Так что я ограничился вопросом «Как дела?», проезжая мимо. Женщина не обратила на меня никакого внимания, а мужчина и мальчик уставились на меня так пристально, словно опасались, что я разбойник, ищущий, чем у них можно поживиться.

Лазарусу и Элаю вряд ли удастся сварить с ними кашу.

Больше навстречу никого не попадалось. Когда солнце стало клониться к закату, я немного отъехал от дороги. Найдя укромное местечко в каньоне, я обиходил Генерала и немного попрактиковался в стрельбе. Затем я развел огонь и сварил себе бобов.

Когда я более-менее удовлетворил свой аппетит, бобов показалось мне недостаточно. Пузо я ими набил, но отчаянно тосковал по свежему мясу.

После ужина мне захотелось покурить. Однако никаких принадлежностей у меня не было. Они остались на том биваке вместе с остальными вещами МакСуина.

Я помрачнел, вспоминая о МакСуине.

Поэтому я вытянул бутылку виски из седельной сумы. В свое время она принадлежал Брикенриджу. Я забрал ее вместе со снаряжением, деньгами и прочими запасами, хотя мне и не хватило духу захватить максуиновские табак и бумагу.

Я откупорил бутылку и приложился к ней. У нее не было приятного, освежающего вкуса Эликсира Славы. Но ее никогда не касался Элай, и это было явным преимуществом.

Виски не сильно укрепило мой дух.

Я перестал пить, все еще тоскуя о прошлом, и завалился спать.

На следующий день я вернулся на дорогу. Я по-прежнему хотел свежего мяса и внимательно наблюдал за округой.

Рядом летали птицы, в основном сороки и ястребы, однако выстрелом такое создание скорее всего разнесет в пух и прах, если вообще удастся попасть. МакСуин как-то говорил мне, что гремучие змеи — неплохая еда, но ни одной не было видно. Я решил, что это и к лучшему, поскольку питаться змеей мне не хотелось.
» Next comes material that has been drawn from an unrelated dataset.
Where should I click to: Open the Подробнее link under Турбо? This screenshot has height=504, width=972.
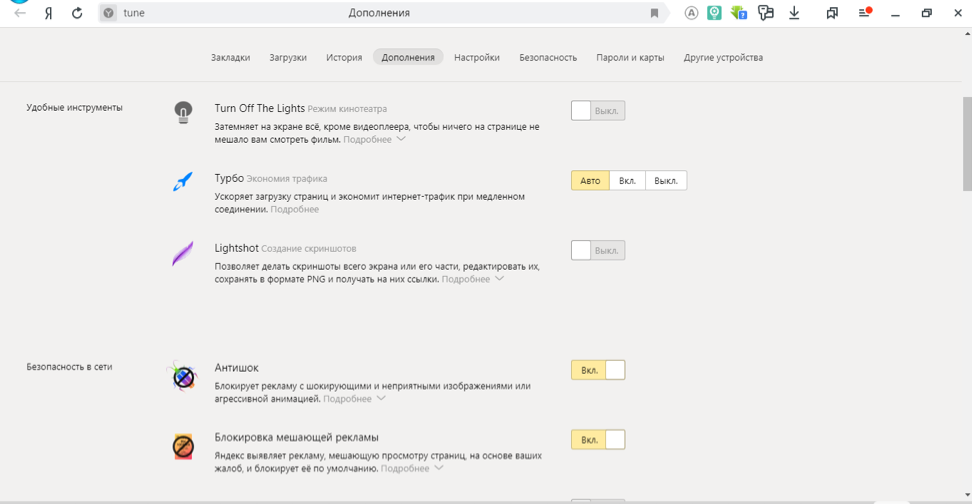[294, 210]
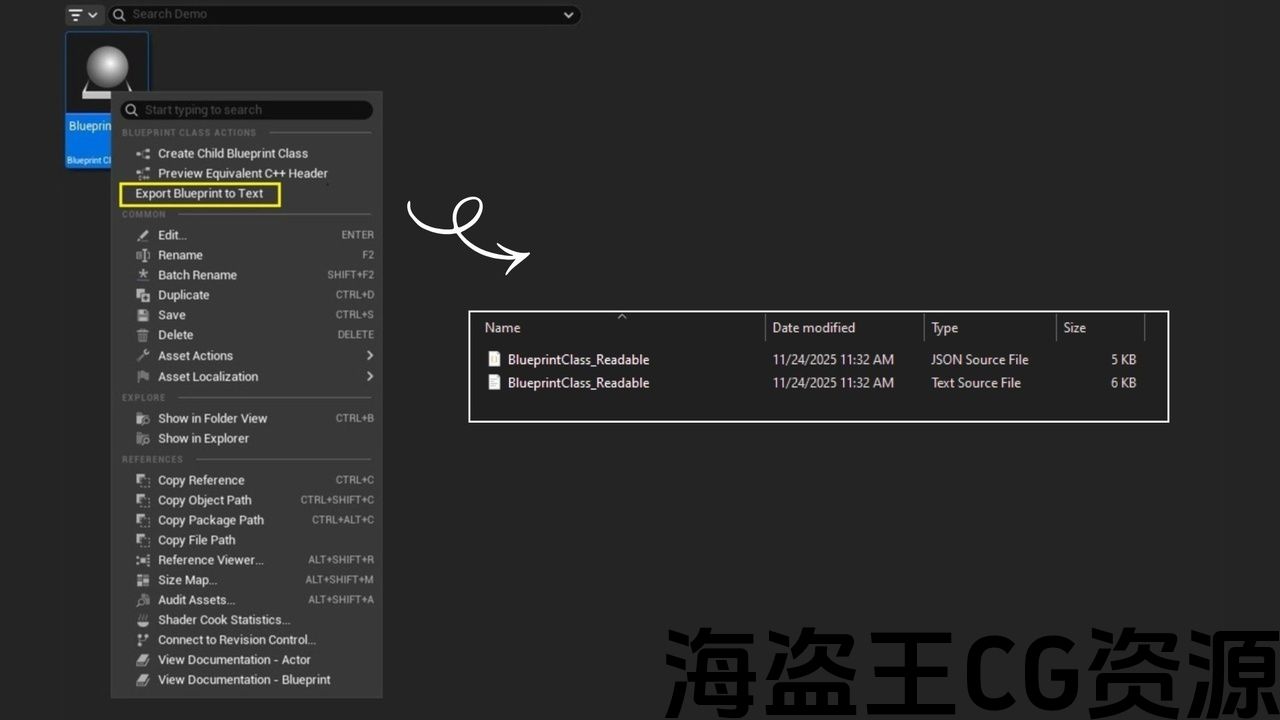Click the Asset Actions wrench icon
The image size is (1280, 720).
(143, 356)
Я заметил несколько сусликов или луговых собачек. Их маленькие головки высовывались из норок, я слез с коня, стрельнул в них из винчестера, промазал и поехал дальше.

Похоже мне придется есть бобы до следующего города. Однако вскоре, еще до полудня, я заметил зайца, выскочившего из-за утеса ярдах в пятидесяти от меня.

Я бросился за ним.

Зверек кинулся наутек, но я догнал его, выхватил револьвер и выпалил на скаку. Первая же пуля вышибла ему мозги.

Очень довольный собой, я слез с коня и вытащил нож. Это был нож Снукера, который он всегда носил на ремне. Я возил его в седельной сумке, потому что не мог приспособить на себя, таская кобуры с обеих сторон.

Как бы то ни было, я достал нож, распотрошил зайца, отрезал ему голову и освежевал его. Смысла откладывать дело в долгий ящик я не видел, поэтому развел огонь и приготовил его на месте. Шипя на огне, пах он просто восхитительно. Мало-помалу, заяц покрылся аппетитной коричневой корочкой. Я снял свой обед с огня и стал ждать, когда он остынет.

Я съел зайца, не снимая с шампура, на вкус он был прекрасен. Приговорив половину, я счел полезным оставить чуток на ужин. Я завернул остатки в тряпицу и вместе с ножом положил их в сумку.

Затем я забрался на Генерала и вернулся на дорогу.

Мы уже почти выбрались на нее и как раз ехали между двумя большими валунами, как что-то врезалось мне в голову. Что бы это ни было, оно сильно стукнуло меня по макушке, чуть ли не до сотрясения мозга. Я не видел ничего, кроме красноты вокруг, пока падал на бок и стукался о камни. Когда я врезался в землю, зрение ко мне вернулось, и я смог разглядеть Генерала, гарцующего так, чтобы на меня не наступить.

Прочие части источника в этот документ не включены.